[Records for this task Boundary: Start]

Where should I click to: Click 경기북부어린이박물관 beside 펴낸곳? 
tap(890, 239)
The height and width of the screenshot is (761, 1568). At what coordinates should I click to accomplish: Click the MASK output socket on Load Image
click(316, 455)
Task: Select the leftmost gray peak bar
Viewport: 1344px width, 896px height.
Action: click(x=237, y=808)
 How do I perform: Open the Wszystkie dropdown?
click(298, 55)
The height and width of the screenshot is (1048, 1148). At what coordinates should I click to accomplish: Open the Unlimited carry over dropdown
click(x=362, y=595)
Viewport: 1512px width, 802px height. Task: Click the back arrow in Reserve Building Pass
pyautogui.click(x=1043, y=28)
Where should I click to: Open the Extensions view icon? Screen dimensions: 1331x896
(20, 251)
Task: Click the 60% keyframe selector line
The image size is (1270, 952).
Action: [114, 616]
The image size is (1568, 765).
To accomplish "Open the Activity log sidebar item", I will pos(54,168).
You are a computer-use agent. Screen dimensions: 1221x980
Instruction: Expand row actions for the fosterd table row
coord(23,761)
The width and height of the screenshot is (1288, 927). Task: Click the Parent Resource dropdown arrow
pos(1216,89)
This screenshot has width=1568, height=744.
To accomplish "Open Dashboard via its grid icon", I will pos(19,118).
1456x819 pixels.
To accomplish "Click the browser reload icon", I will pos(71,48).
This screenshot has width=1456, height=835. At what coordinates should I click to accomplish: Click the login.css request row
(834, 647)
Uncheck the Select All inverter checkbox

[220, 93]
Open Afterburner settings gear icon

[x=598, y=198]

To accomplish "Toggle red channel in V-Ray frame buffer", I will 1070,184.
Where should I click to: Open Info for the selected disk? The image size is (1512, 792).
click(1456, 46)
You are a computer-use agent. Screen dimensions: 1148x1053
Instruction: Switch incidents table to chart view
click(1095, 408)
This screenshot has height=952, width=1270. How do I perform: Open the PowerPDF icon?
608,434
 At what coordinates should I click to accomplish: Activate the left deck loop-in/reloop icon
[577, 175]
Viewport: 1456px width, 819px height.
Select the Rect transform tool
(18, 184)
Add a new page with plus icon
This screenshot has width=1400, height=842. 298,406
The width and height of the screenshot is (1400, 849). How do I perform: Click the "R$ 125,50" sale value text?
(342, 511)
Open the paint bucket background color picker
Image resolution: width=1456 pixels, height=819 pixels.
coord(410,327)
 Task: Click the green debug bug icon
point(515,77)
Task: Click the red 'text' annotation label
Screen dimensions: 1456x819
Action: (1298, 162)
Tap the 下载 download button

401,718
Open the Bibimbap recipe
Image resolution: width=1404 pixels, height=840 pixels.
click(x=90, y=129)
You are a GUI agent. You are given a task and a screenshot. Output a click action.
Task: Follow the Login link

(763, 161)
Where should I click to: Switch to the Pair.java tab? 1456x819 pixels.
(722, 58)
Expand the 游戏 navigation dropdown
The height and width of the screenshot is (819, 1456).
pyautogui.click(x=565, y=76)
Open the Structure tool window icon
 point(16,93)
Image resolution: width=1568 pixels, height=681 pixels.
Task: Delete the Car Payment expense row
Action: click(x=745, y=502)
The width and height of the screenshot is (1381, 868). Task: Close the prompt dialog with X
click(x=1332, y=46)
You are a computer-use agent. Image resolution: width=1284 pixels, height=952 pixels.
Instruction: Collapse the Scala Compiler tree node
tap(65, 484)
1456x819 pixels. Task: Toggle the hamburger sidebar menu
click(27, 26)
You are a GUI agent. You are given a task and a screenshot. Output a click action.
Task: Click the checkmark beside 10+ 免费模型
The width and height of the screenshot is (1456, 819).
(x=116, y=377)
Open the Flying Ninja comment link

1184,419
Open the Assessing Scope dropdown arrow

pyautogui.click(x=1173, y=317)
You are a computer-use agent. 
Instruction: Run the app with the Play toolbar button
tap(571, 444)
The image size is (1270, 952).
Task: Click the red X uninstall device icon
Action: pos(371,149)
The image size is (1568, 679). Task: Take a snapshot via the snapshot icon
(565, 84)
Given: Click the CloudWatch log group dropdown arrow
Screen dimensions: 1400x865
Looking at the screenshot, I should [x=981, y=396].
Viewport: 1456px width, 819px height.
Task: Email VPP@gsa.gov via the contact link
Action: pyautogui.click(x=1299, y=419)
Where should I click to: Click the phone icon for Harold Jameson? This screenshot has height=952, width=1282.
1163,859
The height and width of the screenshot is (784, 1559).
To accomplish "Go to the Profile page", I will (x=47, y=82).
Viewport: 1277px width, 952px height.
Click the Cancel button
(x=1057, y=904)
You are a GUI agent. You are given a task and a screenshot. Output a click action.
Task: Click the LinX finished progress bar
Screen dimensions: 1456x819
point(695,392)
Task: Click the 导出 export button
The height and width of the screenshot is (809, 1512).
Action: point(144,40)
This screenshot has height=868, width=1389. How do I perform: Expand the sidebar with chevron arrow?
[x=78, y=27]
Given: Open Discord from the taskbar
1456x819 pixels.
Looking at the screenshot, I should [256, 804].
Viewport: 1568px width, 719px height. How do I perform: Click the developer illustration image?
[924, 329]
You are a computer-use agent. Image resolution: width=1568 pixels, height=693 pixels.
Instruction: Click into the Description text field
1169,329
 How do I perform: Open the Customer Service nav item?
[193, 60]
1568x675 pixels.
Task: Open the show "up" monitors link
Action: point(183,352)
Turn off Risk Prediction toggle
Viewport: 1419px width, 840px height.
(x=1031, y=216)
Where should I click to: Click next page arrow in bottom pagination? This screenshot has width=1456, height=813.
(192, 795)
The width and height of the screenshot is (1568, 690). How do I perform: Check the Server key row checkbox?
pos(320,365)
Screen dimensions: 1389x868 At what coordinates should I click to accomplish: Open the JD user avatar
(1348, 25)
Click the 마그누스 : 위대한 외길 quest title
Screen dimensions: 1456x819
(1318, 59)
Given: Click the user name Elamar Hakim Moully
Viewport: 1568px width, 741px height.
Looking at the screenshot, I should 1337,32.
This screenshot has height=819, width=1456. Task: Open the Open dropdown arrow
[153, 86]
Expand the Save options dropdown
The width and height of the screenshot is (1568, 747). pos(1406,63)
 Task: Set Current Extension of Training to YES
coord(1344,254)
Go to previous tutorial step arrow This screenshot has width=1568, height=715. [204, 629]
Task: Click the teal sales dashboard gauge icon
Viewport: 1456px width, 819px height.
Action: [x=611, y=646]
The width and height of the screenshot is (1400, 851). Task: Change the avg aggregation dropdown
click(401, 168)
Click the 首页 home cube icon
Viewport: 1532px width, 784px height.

[Records for this task Boundary: End]

What is expected: Quote every record above exactly.

Solution to this task:
Where should I click to: Click 경기북부어린이박물관 beside 펴낸곳? 
tap(890, 239)
The height and width of the screenshot is (761, 1568). At what coordinates should I click to accomplish: Click the MASK output socket on Load Image
click(316, 455)
Task: Select the leftmost gray peak bar
Viewport: 1344px width, 896px height.
Action: click(x=237, y=808)
 How do I perform: Open the Wszystkie dropdown?
click(298, 55)
The height and width of the screenshot is (1048, 1148). At what coordinates should I click to accomplish: Open the Unlimited carry over dropdown
click(x=362, y=595)
Viewport: 1512px width, 802px height. Task: Click the back arrow in Reserve Building Pass
pyautogui.click(x=1043, y=28)
Where should I click to: Open the Extensions view icon? Screen dimensions: 1331x896
(20, 251)
Task: Click the 60% keyframe selector line
The image size is (1270, 952).
Action: [114, 616]
The image size is (1568, 765).
To accomplish "Open the Activity log sidebar item", I will pos(54,168).
You are a computer-use agent. Screen dimensions: 1221x980
Instruction: Expand row actions for the fosterd table row
coord(23,761)
The width and height of the screenshot is (1288, 927). Task: Click the Parent Resource dropdown arrow
pos(1216,89)
This screenshot has width=1568, height=744.
To accomplish "Open Dashboard via its grid icon", I will pos(19,118).
1456x819 pixels.
To accomplish "Click the browser reload icon", I will pos(71,48).
This screenshot has width=1456, height=835. At what coordinates should I click to accomplish: Click the login.css request row
(834, 647)
Uncheck the Select All inverter checkbox

[220, 93]
Open Afterburner settings gear icon

[x=598, y=198]

To accomplish "Toggle red channel in V-Ray frame buffer", I will 1070,184.
Where should I click to: Open Info for the selected disk? The image size is (1512, 792).
click(1456, 46)
You are a computer-use agent. Screen dimensions: 1148x1053
Instruction: Switch incidents table to chart view
click(1095, 408)
This screenshot has height=952, width=1270. How do I perform: Open the PowerPDF icon?
608,434
 At what coordinates should I click to accomplish: Activate the left deck loop-in/reloop icon
[577, 175]
Viewport: 1456px width, 819px height.
Select the Rect transform tool
(18, 184)
Add a new page with plus icon
This screenshot has width=1400, height=842. 298,406
The width and height of the screenshot is (1400, 849). How do I perform: Click the "R$ 125,50" sale value text?
(342, 511)
Open the paint bucket background color picker
Image resolution: width=1456 pixels, height=819 pixels.
coord(410,327)
 Task: Click the green debug bug icon
point(515,77)
Task: Click the red 'text' annotation label
Screen dimensions: 1456x819
Action: (1298, 162)
Tap the 下载 download button

401,718
Open the Bibimbap recipe
Image resolution: width=1404 pixels, height=840 pixels.
click(x=90, y=129)
You are a GUI agent. You are given a task and a screenshot. Output a click action.
Task: Follow the Login link

(763, 161)
Where should I click to: Switch to the Pair.java tab? 1456x819 pixels.
(722, 58)
Expand the 游戏 navigation dropdown
The height and width of the screenshot is (819, 1456).
pyautogui.click(x=565, y=76)
Open the Structure tool window icon
 point(16,93)
Image resolution: width=1568 pixels, height=681 pixels.
Task: Delete the Car Payment expense row
Action: click(x=745, y=502)
The width and height of the screenshot is (1381, 868). Task: Close the prompt dialog with X
click(x=1332, y=46)
You are a computer-use agent. Image resolution: width=1284 pixels, height=952 pixels.
Instruction: Collapse the Scala Compiler tree node
tap(65, 484)
1456x819 pixels. Task: Toggle the hamburger sidebar menu
click(27, 26)
You are a GUI agent. You are given a task and a screenshot. Output a click action.
Task: Click the checkmark beside 10+ 免费模型
The width and height of the screenshot is (1456, 819).
(x=116, y=377)
Open the Flying Ninja comment link

1184,419
Open the Assessing Scope dropdown arrow

pyautogui.click(x=1173, y=317)
You are a computer-use agent. 
Instruction: Run the app with the Play toolbar button
tap(571, 444)
The image size is (1270, 952).
Task: Click the red X uninstall device icon
Action: pos(371,149)
The image size is (1568, 679). Task: Take a snapshot via the snapshot icon
(565, 84)
Given: Click the CloudWatch log group dropdown arrow
Screen dimensions: 1400x865
Looking at the screenshot, I should [x=981, y=396].
Viewport: 1456px width, 819px height.
Task: Email VPP@gsa.gov via the contact link
Action: pyautogui.click(x=1299, y=419)
Where should I click to: Click the phone icon for Harold Jameson? This screenshot has height=952, width=1282.
1163,859
The height and width of the screenshot is (784, 1559).
To accomplish "Go to the Profile page", I will (x=47, y=82).
Viewport: 1277px width, 952px height.
Click the Cancel button
(x=1057, y=904)
You are a GUI agent. You are given a task and a screenshot. Output a click action.
Task: Click the LinX finished progress bar
Screen dimensions: 1456x819
point(695,392)
Task: Click the 导出 export button
The height and width of the screenshot is (809, 1512).
Action: point(144,40)
This screenshot has height=868, width=1389. How do I perform: Expand the sidebar with chevron arrow?
[x=78, y=27]
Given: Open Discord from the taskbar
1456x819 pixels.
Looking at the screenshot, I should [256, 804].
Viewport: 1568px width, 719px height. How do I perform: Click the developer illustration image?
[924, 329]
You are a computer-use agent. Image resolution: width=1568 pixels, height=693 pixels.
Instruction: Click into the Description text field
1169,329
 How do I perform: Open the Customer Service nav item?
[193, 60]
1568x675 pixels.
Task: Open the show "up" monitors link
Action: point(183,352)
Turn off Risk Prediction toggle
Viewport: 1419px width, 840px height.
(x=1031, y=216)
Where should I click to: Click next page arrow in bottom pagination? This screenshot has width=1456, height=813.
(192, 795)
The width and height of the screenshot is (1568, 690). How do I perform: Check the Server key row checkbox?
pos(320,365)
Screen dimensions: 1389x868 At what coordinates should I click to accomplish: Open the JD user avatar
(1348, 25)
Click the 마그누스 : 위대한 외길 quest title
Screen dimensions: 1456x819
(1318, 59)
Given: Click the user name Elamar Hakim Moully
Viewport: 1568px width, 741px height.
Looking at the screenshot, I should 1337,32.
This screenshot has height=819, width=1456. Task: Open the Open dropdown arrow
[153, 86]
Expand the Save options dropdown
The width and height of the screenshot is (1568, 747). pos(1406,63)
 Task: Set Current Extension of Training to YES
coord(1344,254)
Go to previous tutorial step arrow This screenshot has width=1568, height=715. [204, 629]
Task: Click the teal sales dashboard gauge icon
Viewport: 1456px width, 819px height.
Action: [x=611, y=646]
The width and height of the screenshot is (1400, 851). Task: Change the avg aggregation dropdown
click(401, 168)
Click the 首页 home cube icon
Viewport: 1532px width, 784px height.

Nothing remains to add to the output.